Tasks to carry out:
**1)** Copy word for word the part of the passage on Zimbabwe's bank failures between "Nearly all forensic" and "business as usual.", inclusive.
**2)** Carry on the passage about Zimbabwe's bank failures from the point where it stops.

Supplied passage:
[start]
Nearly all forensic reports for the closed banks have pointed to shareholder delinquency as the catalyst to the bank failures with shockingly high non-performing loans which, in some instances like the Tetrad case, were said to be at 99%. Despite these reports showing glaring anomalies, it largely remains business as usual.
Economic analyst John Robertson said the Zimbabwean government is the pioneer of ignoring rules to do with corporate governance.
“It all starts at the top where some people think they should not be subject to audit,” said Robertson. “Those who commit commercial crimes should be punished by being taken to court, but government cultivated the wilful violation of the law which translated to a right for almost every sector to ignore the rules.
“The banking sector, for example, undermines rules such as awarding unsecured loans to bank directors who deem such actions as privileges and yet it affects the bank in the long-run resulting in closures.”
Robertson’s concerns are justified if one looks at how the Interfin case was handled. When Interfin went under curatorship in 2012, the debt gap was US$98 million, but when it was liquidated last year, the debt had increased to US$158 million, due to accrued interest.
The US$60 million increase in the debt could have been used to reimburse a significant number of affected depositors. The blame can be laid at the door of the Reserve Bank of Zimbabwe (RBZ) which was slow to liquidate the bank.
[end]
Data excerpt:
[start]
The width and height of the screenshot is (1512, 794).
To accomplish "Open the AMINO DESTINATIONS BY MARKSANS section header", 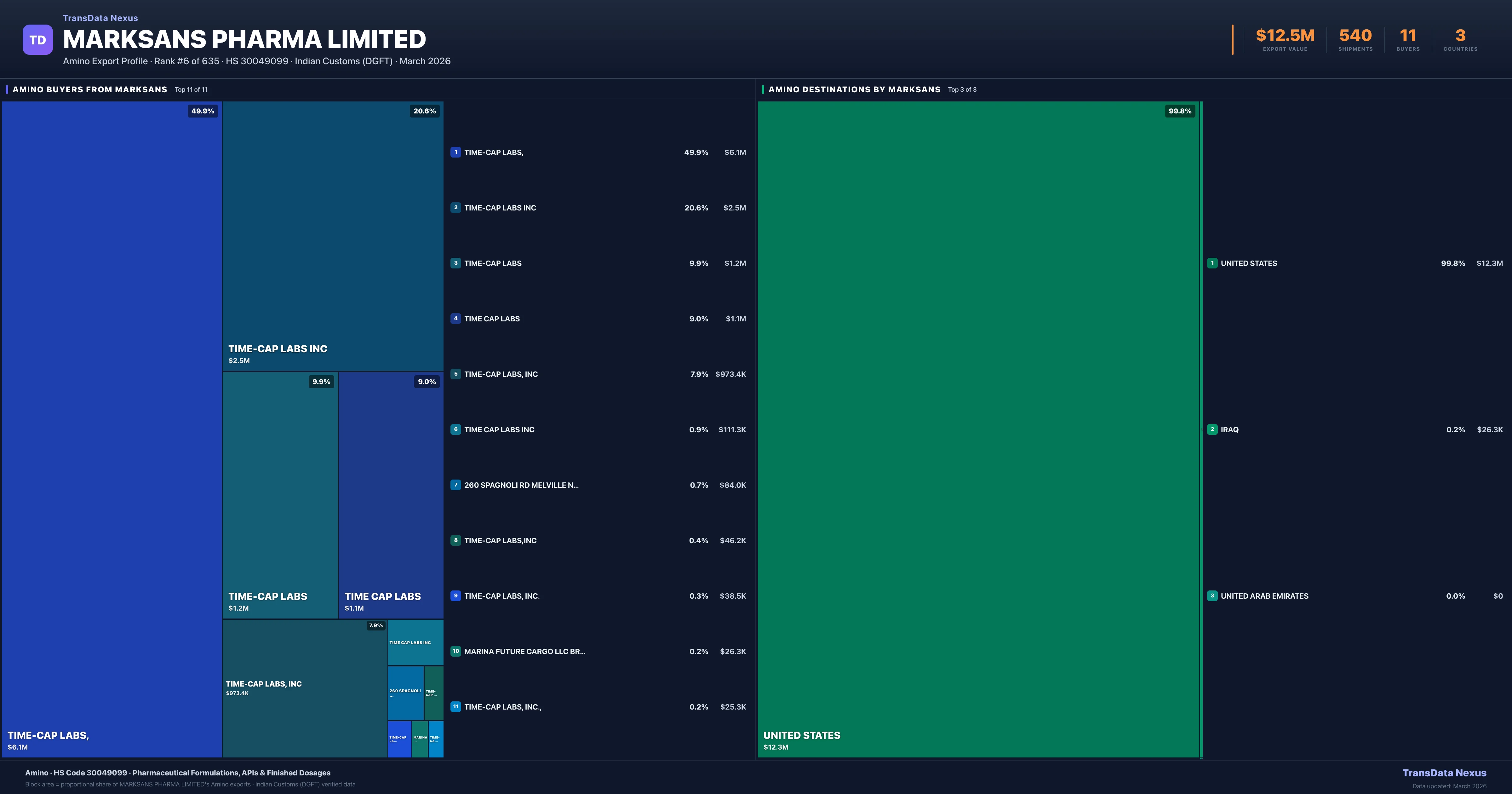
[end]
Written answers:
**1)**
Nearly all forensic reports for the closed banks have pointed to shareholder delinquency as the catalyst to the bank failures with shockingly high non-performing loans which, in some instances like the Tetrad case, were said to be at 99%. Despite these reports showing glaring anomalies, it largely remains business as usual.

**2)**
“The delays by the Reserve Bank to close distressed banks give shareholders and management time to strip assets and by the time it is liquidated, it’s a shell,” Deposit Protection Corporation chief executive John Chikura said in an interview with this paper in June last year. He said RBZ should move swiftly when closing banks to protect the interests of depositors.
However, government has drawn plans to create a commercial court to deal with white collar crime to help expedite cases of fraud and other cases of corporate malfeasance. But the plans are yet to translate into action and as the authorities hesitate, the country continues to bleed due to mismanagement and looting in both state and private entities.
For economist and former Zimbabwe National Chamber of Commerce president Oswell Binha, there is need to improve the quality of the judiciary rather than add further burden to the fiscus.
“It does not matter how many institutions we have, what we need is to have quality in the judiciary to deal with cases that come before them,” Binha said. “With a national budget that cannot meet our national requirements ,we need to have quality rather than quantity that burdens our fiscus.”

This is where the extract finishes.